Es wurde von der UNESCO zum Weltkulturerbe erklärt. Die Straßen
und Gassen sind überwiegend für den Autoverkehr gesperrt.
Eine der
Hauptsehenswürdigkeiten Budapests ist die Matthias Kirche aus
dem 13. Jahrhundert. Hier wurden 1867 Franz Joseph I von Österreich
und seine Gemahlin Elisabeth (Sissi) gekrönt.
Die Fischerbastei,
mit dem Reiterdenkmal des hl. Stephan, erhebt sich hinter der
Matthiaskirche. Die ehemalige Schutzbastei wirkt von außen fast
wie eine alte Ritterburg.
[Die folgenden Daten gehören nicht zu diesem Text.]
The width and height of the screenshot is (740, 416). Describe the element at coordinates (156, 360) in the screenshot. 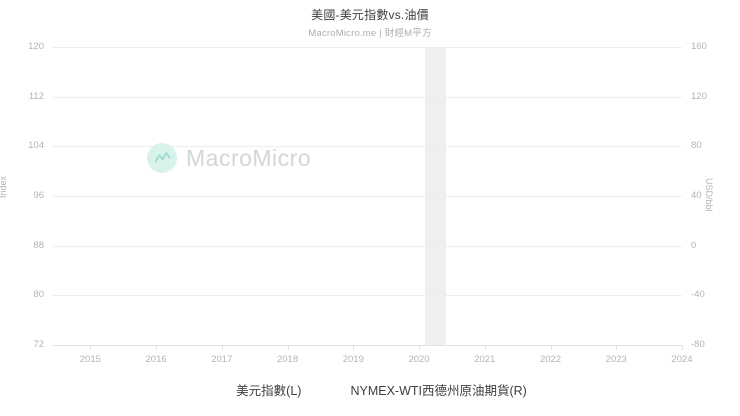

I see `x-axis-tick-label: 2016` at that location.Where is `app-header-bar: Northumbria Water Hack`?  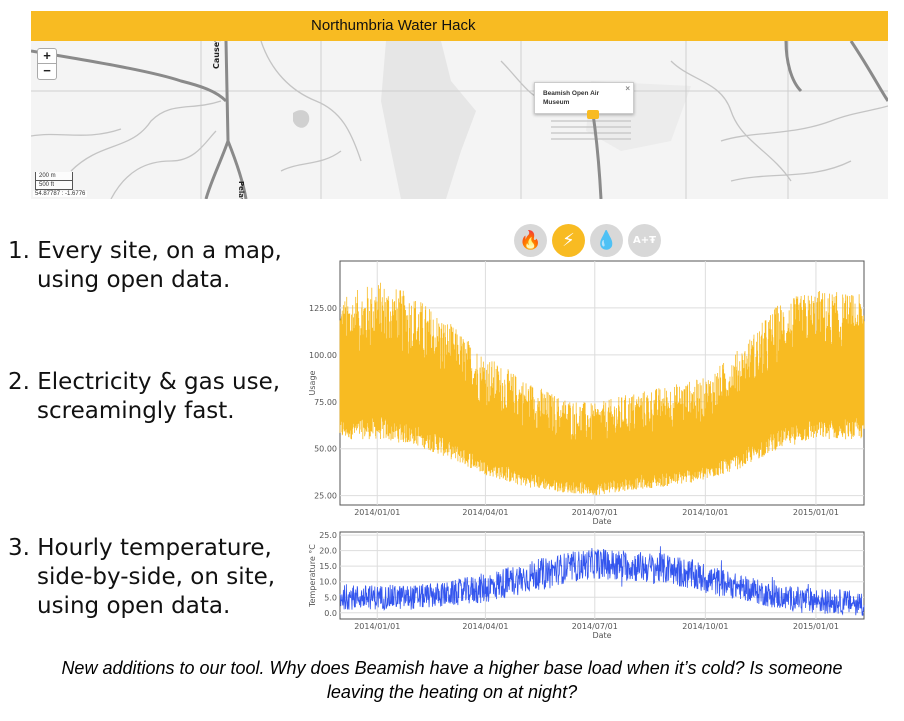
app-header-bar: Northumbria Water Hack is located at coordinates (460, 26).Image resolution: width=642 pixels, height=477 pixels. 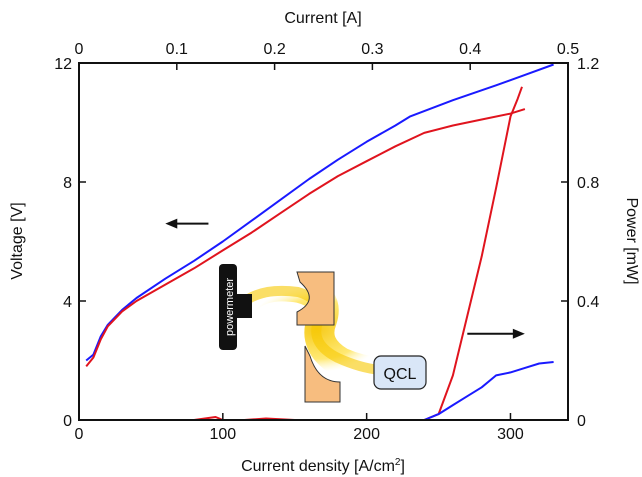 What do you see at coordinates (244, 306) in the screenshot?
I see `powermeter-head` at bounding box center [244, 306].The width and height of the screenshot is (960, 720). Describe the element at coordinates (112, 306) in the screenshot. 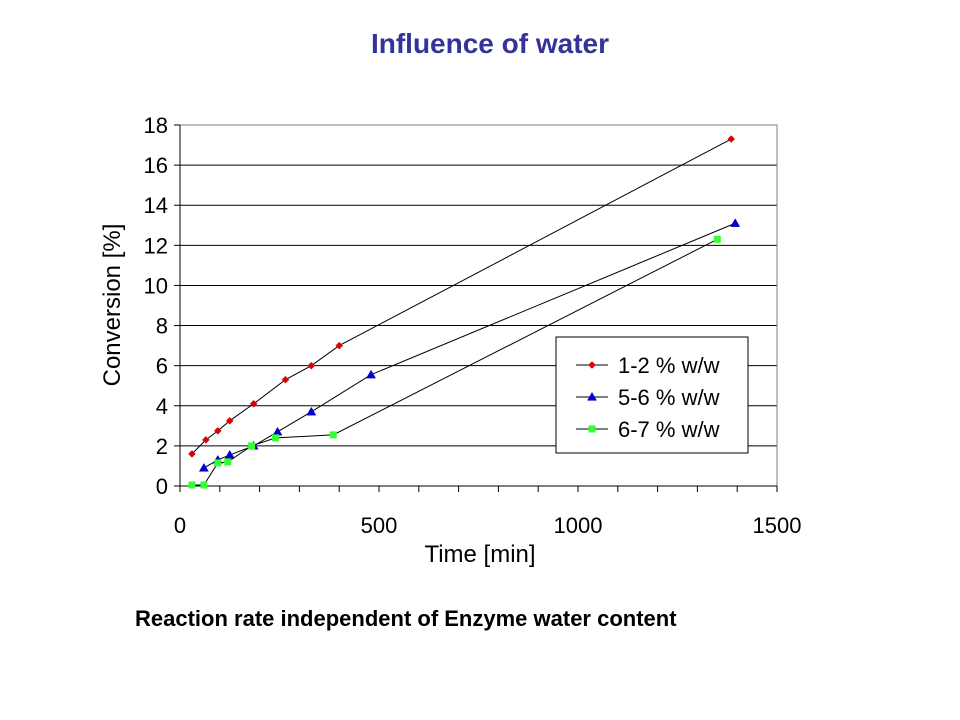

I see `y-axis-title: Conversion [%]` at that location.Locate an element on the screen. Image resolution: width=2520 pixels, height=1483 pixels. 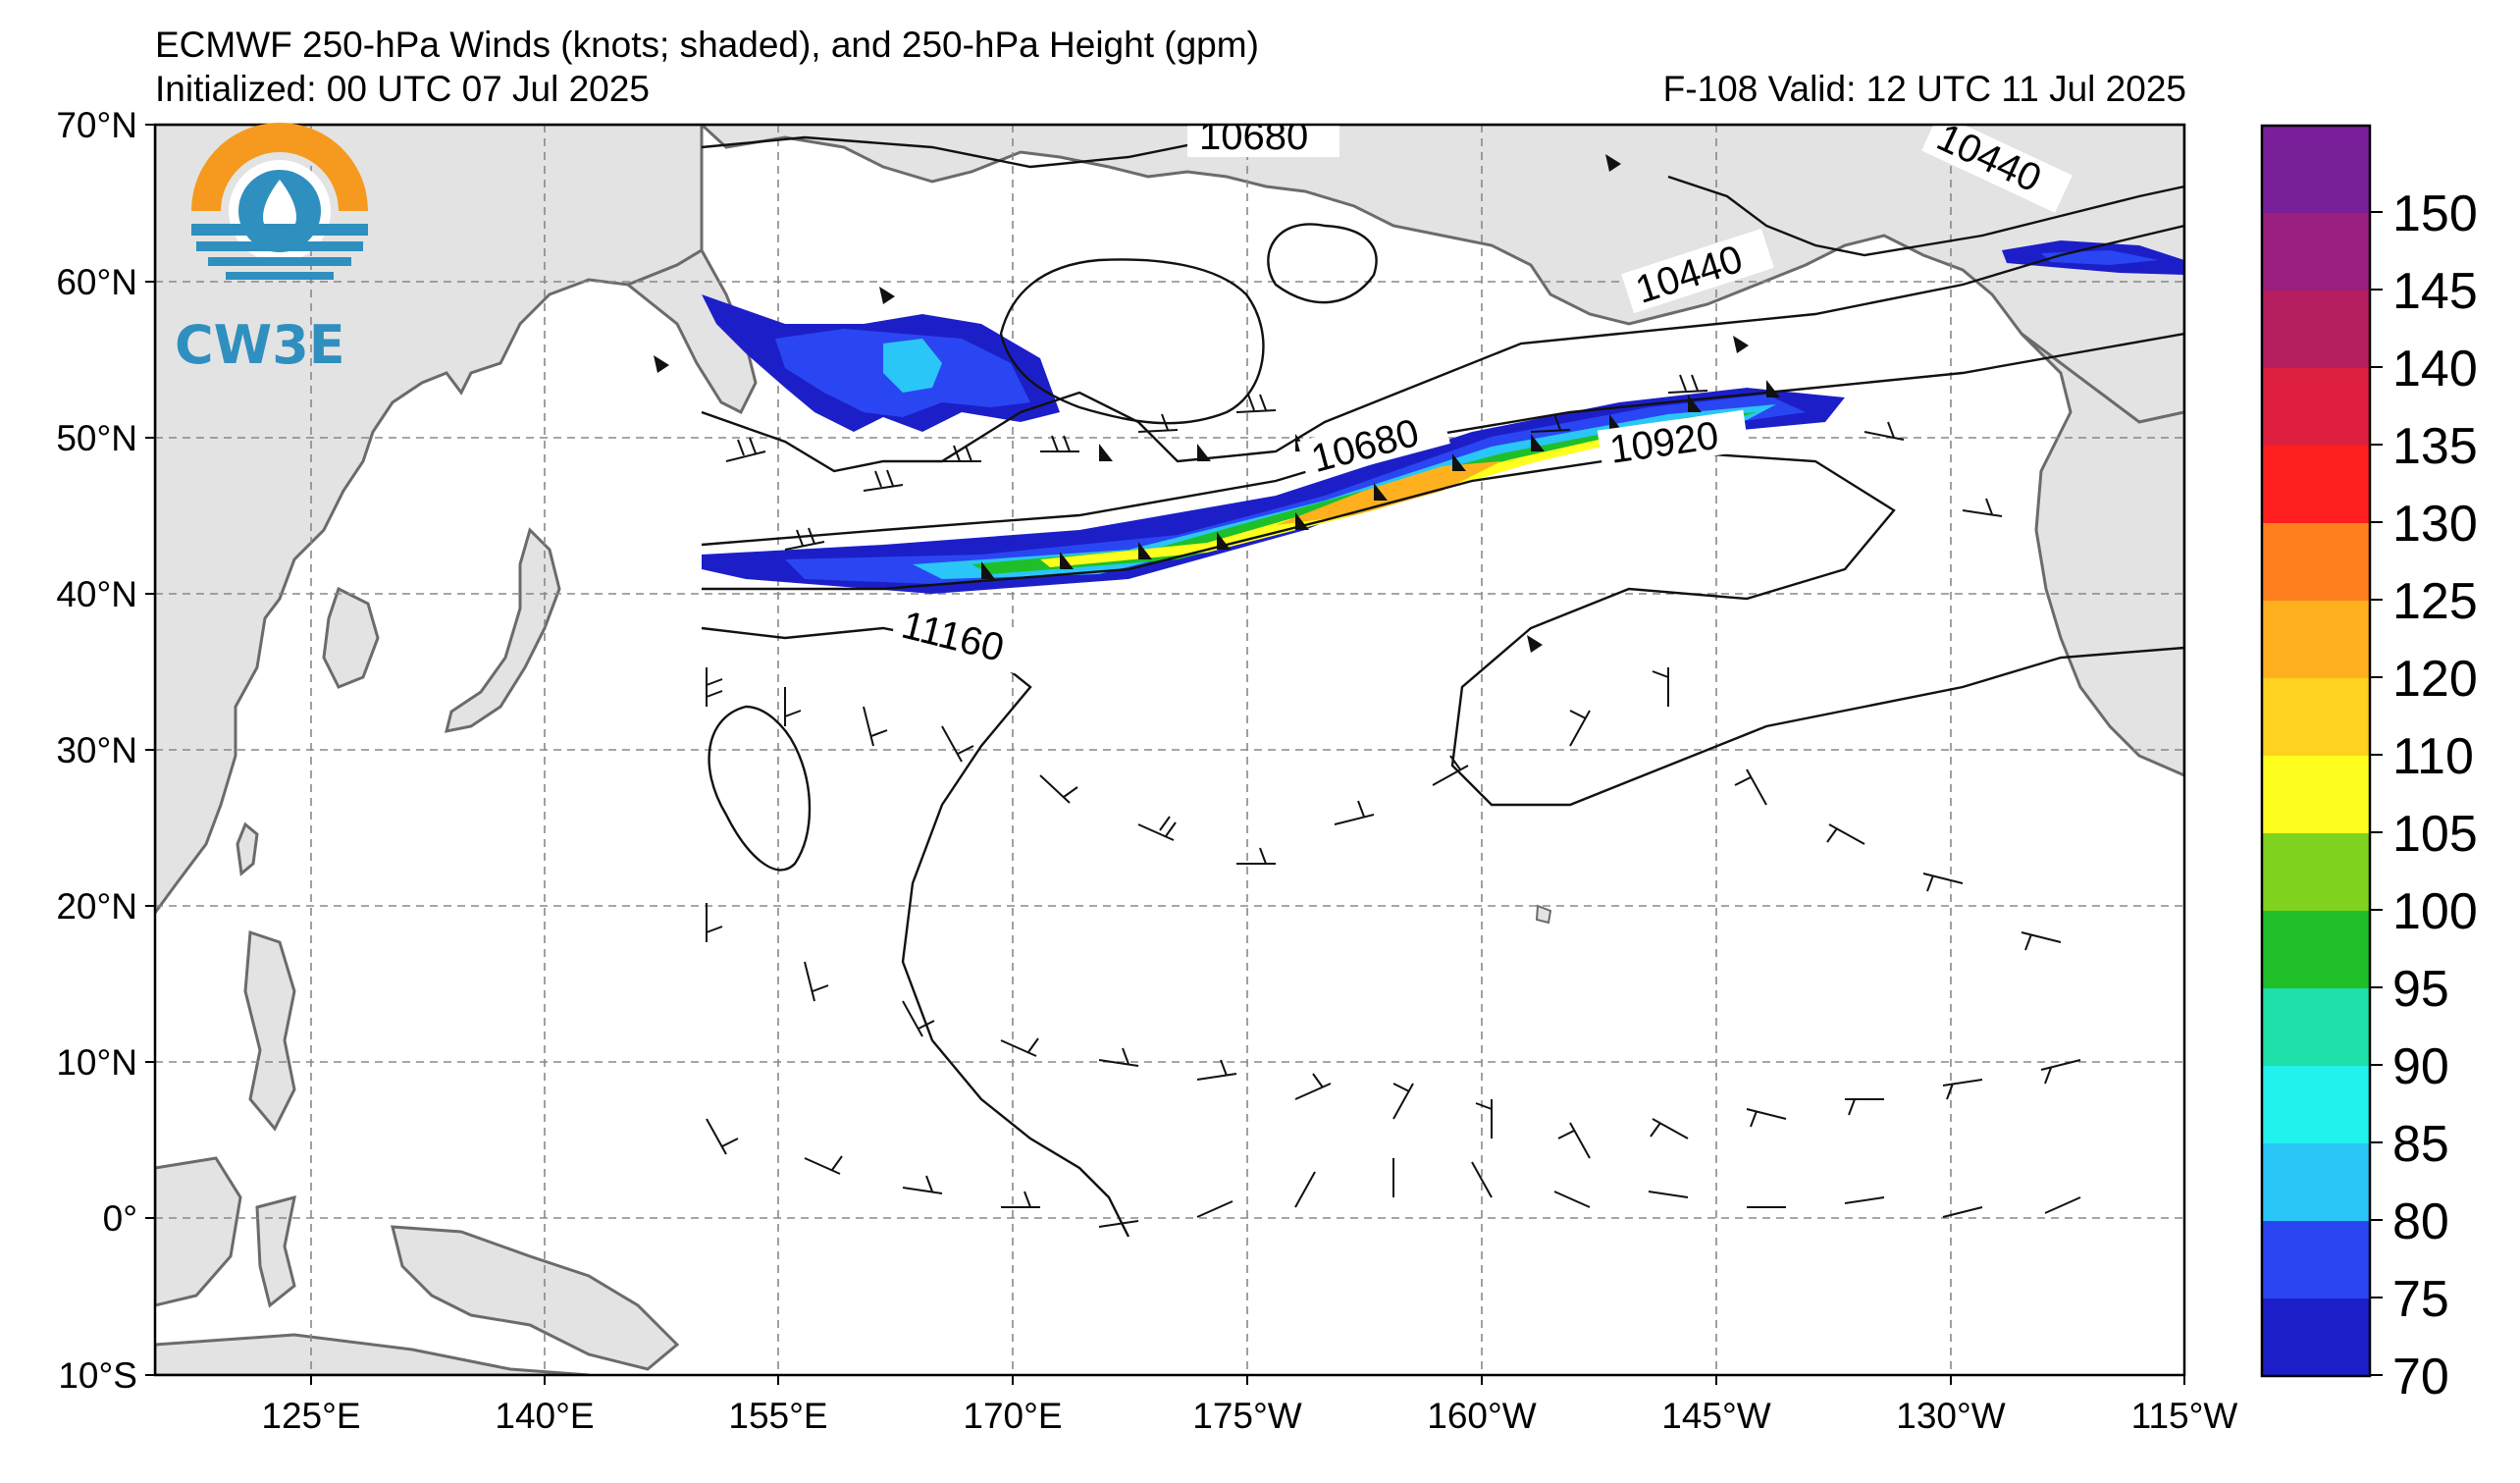
lon-label-155e: 155°E is located at coordinates (777, 1416).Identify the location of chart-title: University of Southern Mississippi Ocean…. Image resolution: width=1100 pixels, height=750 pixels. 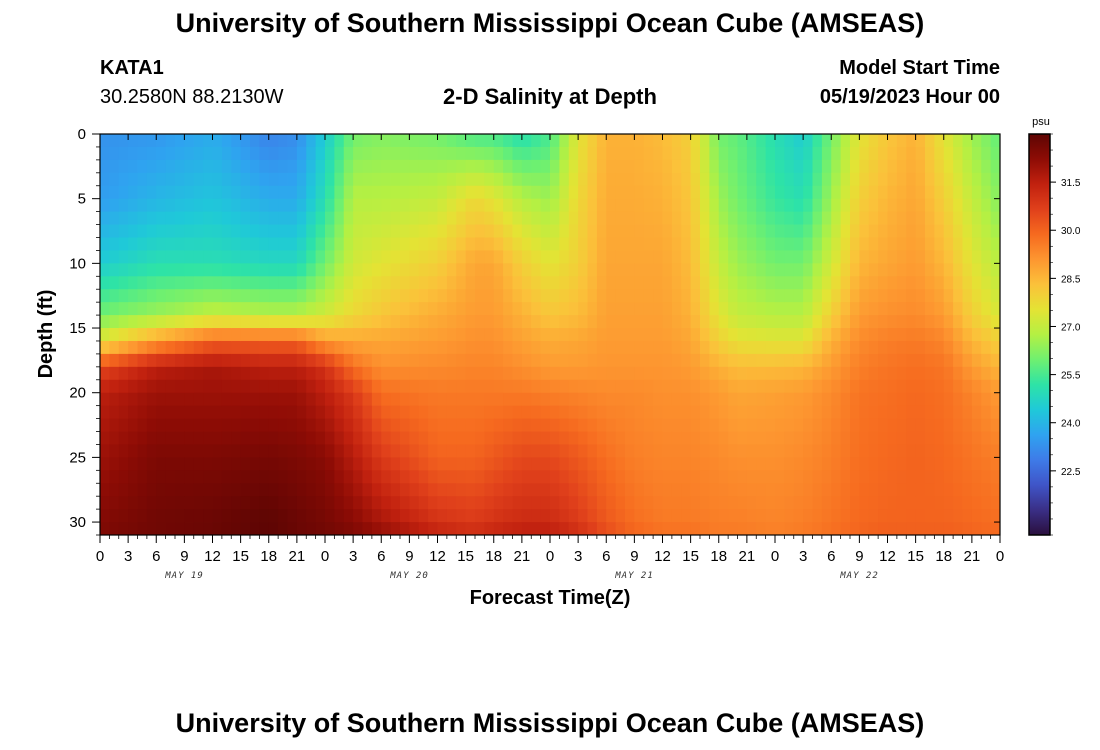
(550, 23). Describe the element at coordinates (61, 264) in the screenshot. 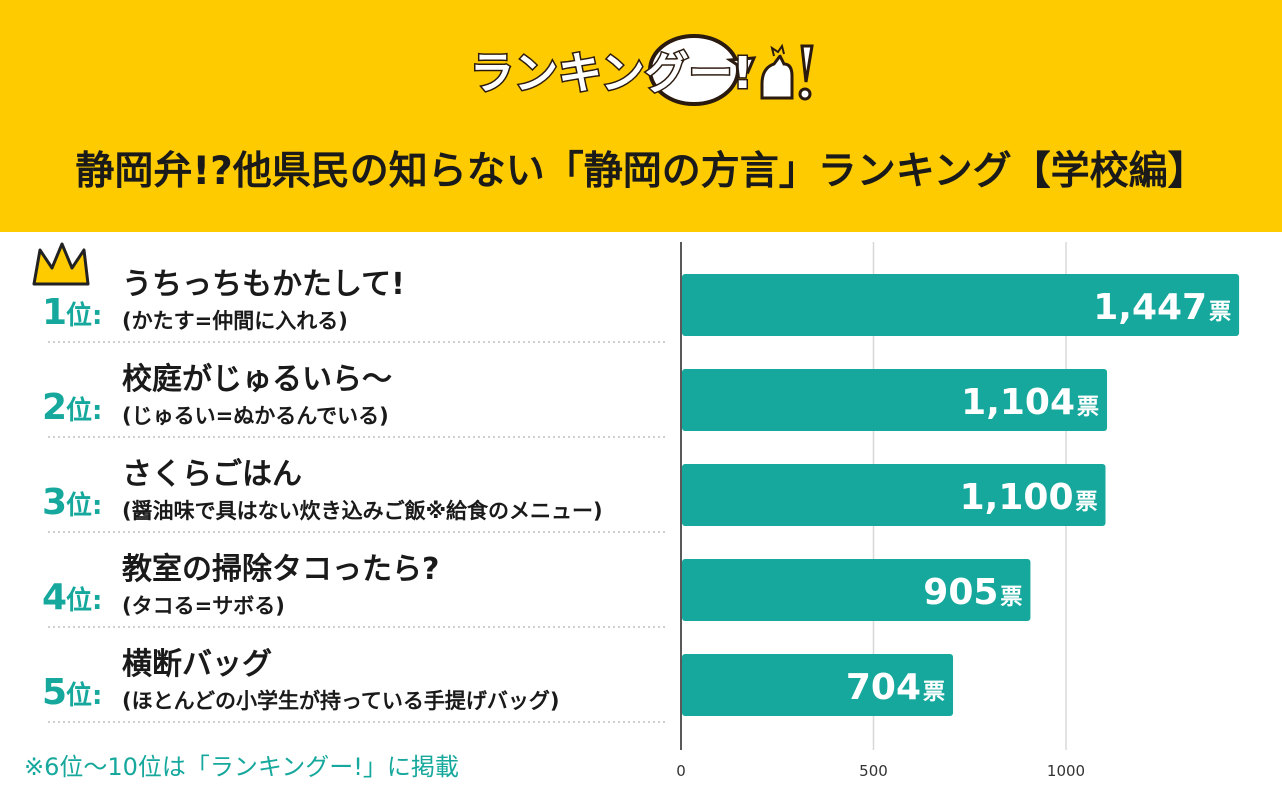

I see `crown-icon` at that location.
Von der Fischerbastei aus hat man
einen herrlichen Blick über Budapest.
Der Burgpalast wurde im
Laufe der wechselvollen Geschichte Ungarns mehrmals zerstört
und im jeweils üblichen Baustil von den verschiedenen
Herrschern wieder neu errichtet. In dem riesigen Gebäude
befinden sich heute diverse Museen (z.B. das Historische Museum,
die Nationalgalerie und die Nationalbibliothek). Teile der alten
Befestigungsanlage wurden rekonstruiert. Sie befinden sich im südlichen
Teil des Komplexes. Sehr interessant ist auch eine Führung
durch die unterirdischen Gänge und Höhlen des Burgviertels.